## start SELECTED PASSAGE

Brandon Ivan Servania (born March 12, 1999) is an American professional soccer player who plays as a midfielder for Major League Soccer club Toronto FC.

Career

College 
Servania played one year of college soccer at Wake Forest University in 2017, making 20 appearances, scoring 3 goals and tallying 11 assists. He was also named in the ACC All-Freshman Team.

Professional 
Following his freshman year in college, Servania opted to sign a homegrown player contract with FC Dallas on January 3, 2018. On May 18, 2018, Servania joined United Soccer League side Tulsa Roughnecks on loan.

On January 5, 2021, Servania was one of six FC Dallas players who went on a three-week training stint with German Bundesliga side Bayern Munich. On February 9, 2021, he moved on loan to Austrian Bundesliga side 
St. Pölten.

In February 2023, he was traded to Toronto FC in exchange for Jesús Jiménez.

International 
On October 23, 2018, Servania was called by coach Tab Ramos to be part of the 20-player roster representing United States U20 at the 2018 CONCACAF U-20 Championship. During the U-20 final against Mexico, Brandon cleared a shot off the line to preserve the 2–0 United States victory.

Servania received his first call-up to the senior United States team in January 2020, and his first cap in a victory over Costa Rica.

In mid-December 2020, Servania was called up by Puerto Rico at senior level for a training camp in the Dominican Republic from January 10 to 20, 2021. Servania declined the Puerto Rico invitation.

Personal life
Growing up in Alabama, Servania started to play soccer at age six. He kicked off his youth career with Birmingham United Soccer Club from U-11 to U-14 before playing for Vestavia Hills Soccer Club in Alabama.

Servania has a younger brother, Jaden, who plays for North Carolina FC in USL League One. Despite being born in Birmingham, Alabama (like Brandon) Jaden represents Puerto Rico at the international level. Jaden was called to represent Puerto Rico at the 2018 CONCACAF U-20 Championship and Brandon was called to represent the United States in same tournament. On November 1, 2018, Brandon faced his brother when United States debuted in 2018 CONCACAF U-20 Championship against Puerto Rico. Both players played the entire match, Brandon in the midfield and Jaden in the attack.

## end SELECTED PASSAGE
## start SUPPLIED DATA

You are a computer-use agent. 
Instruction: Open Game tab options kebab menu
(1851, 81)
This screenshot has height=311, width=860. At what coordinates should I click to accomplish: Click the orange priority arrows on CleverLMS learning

## end SUPPLIED DATA

▶ DIRECTIONS:
a) Duplicate the Servania biography between "Servania received his" and "Puerto Rico invitation.", inclusive.
b) Does the Servania biography support each statement below? Answer yes or no for each, quoting the deciding words exactly.
(i) Servania made 20 appearances at Wake Forest University in 2017.
(ii) Servania accepted the Puerto Rico invitation to the training camp in the Dominican Republic.
(iii) Jaden played in the midfield when the brothers faced each other on November 1, 2018.

▶ SOLUTIONS IN ORDER:
a)
Servania received his first call-up to the senior United States team in January 2020, and his first cap in a victory over Costa Rica.

In mid-December 2020, Servania was called up by Puerto Rico at senior level for a training camp in the Dominican Republic from January 10 to 20, 2021. Servania declined the Puerto Rico invitation.

b)
(i) Yes: "Servania played one year of college soccer at Wake Forest University in 2017, making 20 appearances"
(ii) No: "Servania declined the Puerto Rico invitation."
(iii) No: "Brandon in the midfield and Jaden in the attack."